What is required:
The records below hold a stretch from the line with "438x435 pixels. Task: Click" through the line with "Given: Open the Edited request tab"; return exactly those lines, ends included, and nothing more.

#### Working data

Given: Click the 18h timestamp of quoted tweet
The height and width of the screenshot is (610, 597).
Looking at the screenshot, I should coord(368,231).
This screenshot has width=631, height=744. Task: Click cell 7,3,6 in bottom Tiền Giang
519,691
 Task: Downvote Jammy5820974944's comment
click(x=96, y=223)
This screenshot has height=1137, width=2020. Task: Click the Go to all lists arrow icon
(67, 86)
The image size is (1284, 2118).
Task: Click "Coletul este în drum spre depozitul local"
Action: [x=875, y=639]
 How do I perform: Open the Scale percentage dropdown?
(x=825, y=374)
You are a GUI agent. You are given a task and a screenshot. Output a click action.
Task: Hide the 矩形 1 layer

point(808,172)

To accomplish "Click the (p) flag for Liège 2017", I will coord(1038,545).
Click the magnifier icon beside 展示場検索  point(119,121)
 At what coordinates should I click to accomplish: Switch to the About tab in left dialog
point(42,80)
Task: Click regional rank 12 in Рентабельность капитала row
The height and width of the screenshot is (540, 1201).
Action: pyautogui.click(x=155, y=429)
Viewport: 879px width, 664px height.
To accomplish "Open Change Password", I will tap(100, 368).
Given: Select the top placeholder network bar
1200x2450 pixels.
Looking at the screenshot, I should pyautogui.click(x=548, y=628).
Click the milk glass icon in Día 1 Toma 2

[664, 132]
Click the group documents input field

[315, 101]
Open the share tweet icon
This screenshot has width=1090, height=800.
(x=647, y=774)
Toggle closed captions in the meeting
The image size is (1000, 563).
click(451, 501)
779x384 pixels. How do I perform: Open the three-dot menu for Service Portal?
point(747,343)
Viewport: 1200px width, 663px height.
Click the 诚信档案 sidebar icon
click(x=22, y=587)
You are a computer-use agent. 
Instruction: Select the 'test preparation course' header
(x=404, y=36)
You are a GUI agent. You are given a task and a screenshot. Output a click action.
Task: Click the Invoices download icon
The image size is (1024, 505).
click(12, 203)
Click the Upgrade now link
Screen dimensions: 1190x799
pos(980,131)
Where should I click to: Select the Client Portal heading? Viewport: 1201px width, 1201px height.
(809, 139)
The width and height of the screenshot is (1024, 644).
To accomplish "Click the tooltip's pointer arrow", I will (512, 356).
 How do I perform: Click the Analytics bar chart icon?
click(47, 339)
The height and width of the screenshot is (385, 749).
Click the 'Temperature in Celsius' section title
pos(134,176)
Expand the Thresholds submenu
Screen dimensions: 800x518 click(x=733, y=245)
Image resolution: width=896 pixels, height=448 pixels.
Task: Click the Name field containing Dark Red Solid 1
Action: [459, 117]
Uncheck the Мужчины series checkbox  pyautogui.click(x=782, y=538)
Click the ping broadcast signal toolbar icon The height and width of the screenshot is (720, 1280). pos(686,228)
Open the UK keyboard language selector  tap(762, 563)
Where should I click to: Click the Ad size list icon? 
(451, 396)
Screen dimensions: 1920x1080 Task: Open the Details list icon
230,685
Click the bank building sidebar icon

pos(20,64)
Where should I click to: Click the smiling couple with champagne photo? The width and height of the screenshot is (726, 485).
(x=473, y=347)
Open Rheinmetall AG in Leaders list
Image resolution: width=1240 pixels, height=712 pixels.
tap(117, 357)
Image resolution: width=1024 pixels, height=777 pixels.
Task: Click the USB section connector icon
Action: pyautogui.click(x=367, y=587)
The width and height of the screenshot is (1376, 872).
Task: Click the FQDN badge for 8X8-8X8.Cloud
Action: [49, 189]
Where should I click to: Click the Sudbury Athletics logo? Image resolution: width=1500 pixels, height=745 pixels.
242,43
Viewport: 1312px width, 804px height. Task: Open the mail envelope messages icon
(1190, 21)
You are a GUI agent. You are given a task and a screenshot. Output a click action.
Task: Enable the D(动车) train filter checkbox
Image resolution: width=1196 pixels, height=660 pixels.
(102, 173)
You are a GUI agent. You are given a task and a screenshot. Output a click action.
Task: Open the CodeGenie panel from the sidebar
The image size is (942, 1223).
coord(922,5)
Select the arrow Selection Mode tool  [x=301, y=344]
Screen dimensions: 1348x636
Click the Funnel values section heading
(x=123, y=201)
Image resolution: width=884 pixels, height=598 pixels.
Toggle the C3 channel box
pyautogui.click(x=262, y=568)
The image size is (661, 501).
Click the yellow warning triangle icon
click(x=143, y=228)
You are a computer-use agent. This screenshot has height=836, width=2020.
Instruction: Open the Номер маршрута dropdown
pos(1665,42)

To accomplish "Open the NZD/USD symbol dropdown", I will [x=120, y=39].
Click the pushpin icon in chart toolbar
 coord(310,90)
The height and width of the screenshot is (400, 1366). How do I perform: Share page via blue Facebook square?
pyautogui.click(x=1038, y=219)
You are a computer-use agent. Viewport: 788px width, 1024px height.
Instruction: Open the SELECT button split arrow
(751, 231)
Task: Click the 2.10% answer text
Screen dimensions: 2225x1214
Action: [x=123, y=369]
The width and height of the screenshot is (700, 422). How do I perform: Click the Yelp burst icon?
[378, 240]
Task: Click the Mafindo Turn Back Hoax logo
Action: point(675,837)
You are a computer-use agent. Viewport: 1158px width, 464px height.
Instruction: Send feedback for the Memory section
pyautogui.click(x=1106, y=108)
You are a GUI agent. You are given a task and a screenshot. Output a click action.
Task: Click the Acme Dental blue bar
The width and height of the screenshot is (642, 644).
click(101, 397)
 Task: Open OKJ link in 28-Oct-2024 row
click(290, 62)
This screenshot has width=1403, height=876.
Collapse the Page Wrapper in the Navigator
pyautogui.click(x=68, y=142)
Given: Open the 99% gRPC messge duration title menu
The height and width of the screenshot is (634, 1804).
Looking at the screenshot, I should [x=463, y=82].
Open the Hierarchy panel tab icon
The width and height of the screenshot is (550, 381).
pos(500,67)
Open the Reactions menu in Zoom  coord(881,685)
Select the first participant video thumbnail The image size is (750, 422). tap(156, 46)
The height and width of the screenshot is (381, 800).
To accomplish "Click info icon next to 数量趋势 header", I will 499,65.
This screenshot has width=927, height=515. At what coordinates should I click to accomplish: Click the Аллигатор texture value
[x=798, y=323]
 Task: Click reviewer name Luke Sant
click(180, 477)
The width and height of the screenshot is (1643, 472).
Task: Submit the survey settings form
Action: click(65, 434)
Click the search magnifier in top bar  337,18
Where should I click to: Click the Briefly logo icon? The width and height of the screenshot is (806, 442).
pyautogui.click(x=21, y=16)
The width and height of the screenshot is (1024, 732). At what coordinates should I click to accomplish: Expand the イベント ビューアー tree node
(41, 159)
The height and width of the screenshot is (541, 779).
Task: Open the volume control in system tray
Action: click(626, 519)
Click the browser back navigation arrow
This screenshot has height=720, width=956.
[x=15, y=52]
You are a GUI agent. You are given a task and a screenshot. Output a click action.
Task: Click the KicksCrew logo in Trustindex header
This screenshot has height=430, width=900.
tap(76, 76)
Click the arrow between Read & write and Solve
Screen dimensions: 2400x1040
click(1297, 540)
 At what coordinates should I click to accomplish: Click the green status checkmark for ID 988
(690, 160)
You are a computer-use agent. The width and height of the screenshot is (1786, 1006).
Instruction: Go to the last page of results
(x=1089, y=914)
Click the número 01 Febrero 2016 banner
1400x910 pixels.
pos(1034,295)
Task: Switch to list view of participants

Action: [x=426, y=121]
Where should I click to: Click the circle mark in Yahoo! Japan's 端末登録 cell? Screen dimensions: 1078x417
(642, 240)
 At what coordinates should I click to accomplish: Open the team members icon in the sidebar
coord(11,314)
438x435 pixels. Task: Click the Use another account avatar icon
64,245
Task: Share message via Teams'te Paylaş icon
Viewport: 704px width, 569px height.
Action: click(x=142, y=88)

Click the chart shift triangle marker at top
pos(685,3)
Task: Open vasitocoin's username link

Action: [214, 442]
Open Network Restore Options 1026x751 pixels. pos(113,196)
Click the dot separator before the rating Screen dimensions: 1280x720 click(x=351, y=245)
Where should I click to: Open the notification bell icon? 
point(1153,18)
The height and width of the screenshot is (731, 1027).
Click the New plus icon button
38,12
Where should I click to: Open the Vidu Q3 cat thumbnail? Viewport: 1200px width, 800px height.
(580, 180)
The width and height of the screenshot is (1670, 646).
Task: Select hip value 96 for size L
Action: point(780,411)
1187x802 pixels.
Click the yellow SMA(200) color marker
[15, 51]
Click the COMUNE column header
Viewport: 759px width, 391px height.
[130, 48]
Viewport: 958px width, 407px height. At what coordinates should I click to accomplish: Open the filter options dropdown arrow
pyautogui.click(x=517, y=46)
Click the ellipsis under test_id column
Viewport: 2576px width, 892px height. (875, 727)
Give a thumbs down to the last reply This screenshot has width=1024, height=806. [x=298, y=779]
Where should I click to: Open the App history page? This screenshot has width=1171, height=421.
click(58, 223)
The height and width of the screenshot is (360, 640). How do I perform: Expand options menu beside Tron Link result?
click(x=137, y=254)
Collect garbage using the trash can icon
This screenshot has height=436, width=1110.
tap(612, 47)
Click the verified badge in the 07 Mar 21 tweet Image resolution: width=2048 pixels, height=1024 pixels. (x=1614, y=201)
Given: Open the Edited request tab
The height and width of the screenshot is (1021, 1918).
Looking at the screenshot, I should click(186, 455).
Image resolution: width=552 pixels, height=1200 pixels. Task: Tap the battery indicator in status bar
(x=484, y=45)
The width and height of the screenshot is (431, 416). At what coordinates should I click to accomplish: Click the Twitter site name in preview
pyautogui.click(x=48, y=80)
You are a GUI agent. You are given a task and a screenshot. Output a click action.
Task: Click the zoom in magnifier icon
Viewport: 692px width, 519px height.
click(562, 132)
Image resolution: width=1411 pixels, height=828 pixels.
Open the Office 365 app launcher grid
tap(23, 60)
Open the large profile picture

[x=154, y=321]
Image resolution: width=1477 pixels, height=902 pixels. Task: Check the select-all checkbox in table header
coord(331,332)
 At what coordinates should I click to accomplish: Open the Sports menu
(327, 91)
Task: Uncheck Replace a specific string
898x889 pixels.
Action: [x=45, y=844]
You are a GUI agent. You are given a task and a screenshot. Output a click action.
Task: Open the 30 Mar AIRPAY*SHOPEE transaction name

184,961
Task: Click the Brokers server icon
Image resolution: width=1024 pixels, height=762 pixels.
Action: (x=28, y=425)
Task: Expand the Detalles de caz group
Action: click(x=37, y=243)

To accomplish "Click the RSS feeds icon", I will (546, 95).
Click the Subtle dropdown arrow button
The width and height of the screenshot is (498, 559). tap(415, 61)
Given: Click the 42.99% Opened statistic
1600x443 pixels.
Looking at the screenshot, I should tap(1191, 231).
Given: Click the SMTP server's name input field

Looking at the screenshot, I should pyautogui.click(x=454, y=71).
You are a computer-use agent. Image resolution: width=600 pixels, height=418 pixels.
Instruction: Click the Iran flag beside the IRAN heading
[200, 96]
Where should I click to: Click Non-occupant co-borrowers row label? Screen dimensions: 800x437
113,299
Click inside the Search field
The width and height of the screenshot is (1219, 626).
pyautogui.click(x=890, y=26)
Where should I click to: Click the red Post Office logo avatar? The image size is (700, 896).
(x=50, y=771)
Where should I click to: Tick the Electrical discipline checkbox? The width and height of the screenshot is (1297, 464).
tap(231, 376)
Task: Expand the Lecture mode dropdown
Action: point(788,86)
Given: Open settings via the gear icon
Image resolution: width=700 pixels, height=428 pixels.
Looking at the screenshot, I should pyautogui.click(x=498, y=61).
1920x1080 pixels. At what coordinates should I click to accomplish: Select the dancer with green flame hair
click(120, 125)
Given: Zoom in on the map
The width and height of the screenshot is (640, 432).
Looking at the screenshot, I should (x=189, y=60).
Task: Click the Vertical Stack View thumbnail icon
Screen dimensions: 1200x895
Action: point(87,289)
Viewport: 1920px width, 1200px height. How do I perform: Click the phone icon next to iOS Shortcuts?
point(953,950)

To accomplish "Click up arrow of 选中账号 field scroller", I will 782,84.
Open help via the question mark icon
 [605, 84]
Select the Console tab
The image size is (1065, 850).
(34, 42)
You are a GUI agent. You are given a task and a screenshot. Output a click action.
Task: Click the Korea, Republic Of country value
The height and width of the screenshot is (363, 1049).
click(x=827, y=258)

########

Expected answer:
438x435 pixels. Task: Click the Use another account avatar icon
64,245
Task: Share message via Teams'te Paylaş icon
Viewport: 704px width, 569px height.
Action: click(x=142, y=88)

Click the chart shift triangle marker at top
pos(685,3)
Task: Open vasitocoin's username link

Action: [214, 442]
Open Network Restore Options 1026x751 pixels. pos(113,196)
Click the dot separator before the rating Screen dimensions: 1280x720 click(x=351, y=245)
Where should I click to: Open the notification bell icon? 
point(1153,18)
The height and width of the screenshot is (731, 1027).
Click the New plus icon button
38,12
Where should I click to: Open the Vidu Q3 cat thumbnail? Viewport: 1200px width, 800px height.
(580, 180)
The width and height of the screenshot is (1670, 646).
Task: Select hip value 96 for size L
Action: point(780,411)
1187x802 pixels.
Click the yellow SMA(200) color marker
[15, 51]
Click the COMUNE column header
Viewport: 759px width, 391px height.
[130, 48]
Viewport: 958px width, 407px height. At what coordinates should I click to accomplish: Open the filter options dropdown arrow
pyautogui.click(x=517, y=46)
Click the ellipsis under test_id column
Viewport: 2576px width, 892px height. (875, 727)
Give a thumbs down to the last reply This screenshot has width=1024, height=806. [x=298, y=779]
Where should I click to: Open the App history page? This screenshot has width=1171, height=421.
click(58, 223)
The height and width of the screenshot is (360, 640). How do I perform: Expand options menu beside Tron Link result?
click(x=137, y=254)
Collect garbage using the trash can icon
This screenshot has height=436, width=1110.
tap(612, 47)
Click the verified badge in the 07 Mar 21 tweet Image resolution: width=2048 pixels, height=1024 pixels. (x=1614, y=201)
Given: Open the Edited request tab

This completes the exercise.